* TASK INSTRUCTIONS *
Extract, without alteration, each line from the start of the listing to the line bearing "đồng nai 24h (38, 1895)".
+++++
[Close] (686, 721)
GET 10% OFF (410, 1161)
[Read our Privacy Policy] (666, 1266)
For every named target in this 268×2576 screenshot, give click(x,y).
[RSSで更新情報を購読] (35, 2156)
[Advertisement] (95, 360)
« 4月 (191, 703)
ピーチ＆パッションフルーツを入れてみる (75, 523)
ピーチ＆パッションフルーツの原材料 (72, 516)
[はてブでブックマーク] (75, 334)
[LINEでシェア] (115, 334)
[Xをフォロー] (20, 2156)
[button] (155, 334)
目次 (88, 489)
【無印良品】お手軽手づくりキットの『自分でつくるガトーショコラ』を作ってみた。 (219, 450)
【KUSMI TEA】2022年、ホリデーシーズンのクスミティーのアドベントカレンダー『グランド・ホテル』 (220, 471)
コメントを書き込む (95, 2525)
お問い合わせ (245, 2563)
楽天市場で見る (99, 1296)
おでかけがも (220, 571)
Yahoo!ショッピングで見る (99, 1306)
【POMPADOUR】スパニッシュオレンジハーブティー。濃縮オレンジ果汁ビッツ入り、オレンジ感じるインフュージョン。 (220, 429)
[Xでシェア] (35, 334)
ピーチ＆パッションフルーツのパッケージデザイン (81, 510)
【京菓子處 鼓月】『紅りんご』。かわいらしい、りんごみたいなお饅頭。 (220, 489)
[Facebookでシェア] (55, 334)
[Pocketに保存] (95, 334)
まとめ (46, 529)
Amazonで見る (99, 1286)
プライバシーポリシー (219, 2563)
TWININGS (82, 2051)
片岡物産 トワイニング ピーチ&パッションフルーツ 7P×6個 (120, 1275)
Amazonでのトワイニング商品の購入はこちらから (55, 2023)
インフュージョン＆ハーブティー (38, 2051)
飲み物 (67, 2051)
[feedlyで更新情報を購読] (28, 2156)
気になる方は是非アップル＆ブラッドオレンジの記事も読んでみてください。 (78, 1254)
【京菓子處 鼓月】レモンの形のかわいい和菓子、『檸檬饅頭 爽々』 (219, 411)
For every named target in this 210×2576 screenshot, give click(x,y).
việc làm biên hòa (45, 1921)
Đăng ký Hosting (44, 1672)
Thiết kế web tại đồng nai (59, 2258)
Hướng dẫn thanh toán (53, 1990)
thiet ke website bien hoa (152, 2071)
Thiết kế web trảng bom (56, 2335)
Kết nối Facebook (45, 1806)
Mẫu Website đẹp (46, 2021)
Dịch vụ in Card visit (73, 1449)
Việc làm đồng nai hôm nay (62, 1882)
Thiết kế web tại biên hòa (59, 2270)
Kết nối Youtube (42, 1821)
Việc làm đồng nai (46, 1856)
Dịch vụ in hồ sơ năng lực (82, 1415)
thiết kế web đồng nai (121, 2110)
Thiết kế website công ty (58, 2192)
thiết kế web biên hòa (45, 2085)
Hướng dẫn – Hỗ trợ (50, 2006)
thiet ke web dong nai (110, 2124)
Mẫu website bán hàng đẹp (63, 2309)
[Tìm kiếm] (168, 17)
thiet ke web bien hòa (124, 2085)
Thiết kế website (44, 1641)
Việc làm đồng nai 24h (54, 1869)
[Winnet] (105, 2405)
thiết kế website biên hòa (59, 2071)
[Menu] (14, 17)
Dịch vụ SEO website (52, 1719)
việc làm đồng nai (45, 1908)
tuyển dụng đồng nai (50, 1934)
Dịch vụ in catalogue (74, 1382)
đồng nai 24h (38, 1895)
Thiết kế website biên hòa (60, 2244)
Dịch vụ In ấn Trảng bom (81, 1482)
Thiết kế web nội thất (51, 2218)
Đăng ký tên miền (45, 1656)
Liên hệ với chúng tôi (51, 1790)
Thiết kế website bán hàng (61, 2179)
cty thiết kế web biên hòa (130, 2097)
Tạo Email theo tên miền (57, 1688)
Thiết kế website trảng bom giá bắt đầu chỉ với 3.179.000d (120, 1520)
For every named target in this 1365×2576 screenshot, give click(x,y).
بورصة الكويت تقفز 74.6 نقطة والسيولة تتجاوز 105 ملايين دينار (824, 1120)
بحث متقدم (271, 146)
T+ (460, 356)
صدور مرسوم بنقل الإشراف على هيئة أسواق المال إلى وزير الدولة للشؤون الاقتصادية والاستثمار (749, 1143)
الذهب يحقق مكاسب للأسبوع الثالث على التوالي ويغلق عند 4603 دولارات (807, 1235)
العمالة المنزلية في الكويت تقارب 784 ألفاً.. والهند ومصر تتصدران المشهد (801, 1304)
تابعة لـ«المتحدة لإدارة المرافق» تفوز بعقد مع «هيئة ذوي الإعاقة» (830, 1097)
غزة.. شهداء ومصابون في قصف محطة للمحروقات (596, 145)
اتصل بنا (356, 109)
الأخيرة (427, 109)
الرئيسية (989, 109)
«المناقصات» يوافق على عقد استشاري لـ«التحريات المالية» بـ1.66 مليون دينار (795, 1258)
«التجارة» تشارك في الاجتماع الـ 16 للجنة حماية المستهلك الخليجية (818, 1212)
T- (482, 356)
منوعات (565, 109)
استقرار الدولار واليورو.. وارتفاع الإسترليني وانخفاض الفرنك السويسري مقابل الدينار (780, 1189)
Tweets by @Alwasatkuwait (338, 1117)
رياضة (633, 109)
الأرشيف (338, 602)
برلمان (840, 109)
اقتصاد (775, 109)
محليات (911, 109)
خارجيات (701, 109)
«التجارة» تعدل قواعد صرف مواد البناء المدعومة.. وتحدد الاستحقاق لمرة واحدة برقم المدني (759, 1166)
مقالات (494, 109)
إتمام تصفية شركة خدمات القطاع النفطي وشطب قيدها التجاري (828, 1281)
+++++
* WRITTEN RESPONSE *
[Close] (686, 721)
GET 10% OFF (410, 1161)
[Read our Privacy Policy] (666, 1266)
For every named target in this 268×2576 screenshot, give click(x,y).
[RSSで更新情報を購読] (35, 2156)
[Advertisement] (95, 360)
« 4月 (191, 703)
ピーチ＆パッションフルーツを入れてみる (75, 523)
ピーチ＆パッションフルーツの原材料 (72, 516)
[はてブでブックマーク] (75, 334)
[LINEでシェア] (115, 334)
[Xをフォロー] (20, 2156)
[button] (155, 334)
目次 (88, 489)
【無印良品】お手軽手づくりキットの『自分でつくるガトーショコラ』を作ってみた。 (219, 450)
【KUSMI TEA】2022年、ホリデーシーズンのクスミティーのアドベントカレンダー『グランド・ホテル』 (220, 471)
コメントを書き込む (95, 2525)
お問い合わせ (245, 2563)
楽天市場で見る (99, 1296)
おでかけがも (220, 571)
Yahoo!ショッピングで見る (99, 1306)
【POMPADOUR】スパニッシュオレンジハーブティー。濃縮オレンジ果汁ビッツ入り、オレンジ感じるインフュージョン。 (220, 429)
[Xでシェア] (35, 334)
ピーチ＆パッションフルーツのパッケージデザイン (81, 510)
【京菓子處 鼓月】『紅りんご』。かわいらしい、りんごみたいなお饅頭。 (220, 489)
[Facebookでシェア] (55, 334)
[Pocketに保存] (95, 334)
まとめ (46, 529)
Amazonで見る (99, 1286)
プライバシーポリシー (219, 2563)
TWININGS (82, 2051)
片岡物産 トワイニング ピーチ&パッションフルーツ 7P×6個 (120, 1275)
Amazonでのトワイニング商品の購入はこちらから (55, 2023)
インフュージョン＆ハーブティー (38, 2051)
飲み物 (67, 2051)
[feedlyで更新情報を購読] (28, 2156)
気になる方は是非アップル＆ブラッドオレンジの記事も読んでみてください。 (78, 1254)
【京菓子處 鼓月】レモンの形のかわいい和菓子、『檸檬饅頭 爽々』 (219, 411)
For every named target in this 210×2576 screenshot, give click(x,y).
việc làm biên hòa (45, 1921)
Đăng ký Hosting (44, 1672)
Thiết kế web tại đồng nai (59, 2258)
Hướng dẫn thanh toán (53, 1990)
thiet ke website bien hoa (152, 2071)
Thiết kế web trảng bom (56, 2335)
Kết nối Facebook (45, 1806)
Mẫu Website đẹp (46, 2021)
Dịch vụ in Card visit (73, 1449)
Việc làm đồng nai hôm nay (62, 1882)
Thiết kế web tại biên hòa (59, 2270)
Kết nối Youtube (42, 1821)
Việc làm đồng nai (46, 1856)
Dịch vụ in hồ sơ năng lực (82, 1415)
thiết kế web đồng nai (121, 2110)
Thiết kế website công ty (58, 2192)
thiết kế web biên hòa (45, 2085)
Hướng dẫn – Hỗ trợ (50, 2006)
thiet ke web dong nai (110, 2124)
Mẫu website bán hàng đẹp (63, 2309)
[Tìm kiếm] (168, 17)
thiet ke web bien hòa (124, 2085)
Thiết kế website (44, 1641)
Việc làm đồng nai 24h (54, 1869)
[Winnet] (105, 2405)
thiết kế website biên hòa (59, 2071)
[Menu] (14, 17)
Dịch vụ SEO website (52, 1719)
việc làm đồng nai (45, 1908)
tuyển dụng đồng nai (50, 1934)
Dịch vụ in catalogue (74, 1382)
đồng nai 24h (38, 1895)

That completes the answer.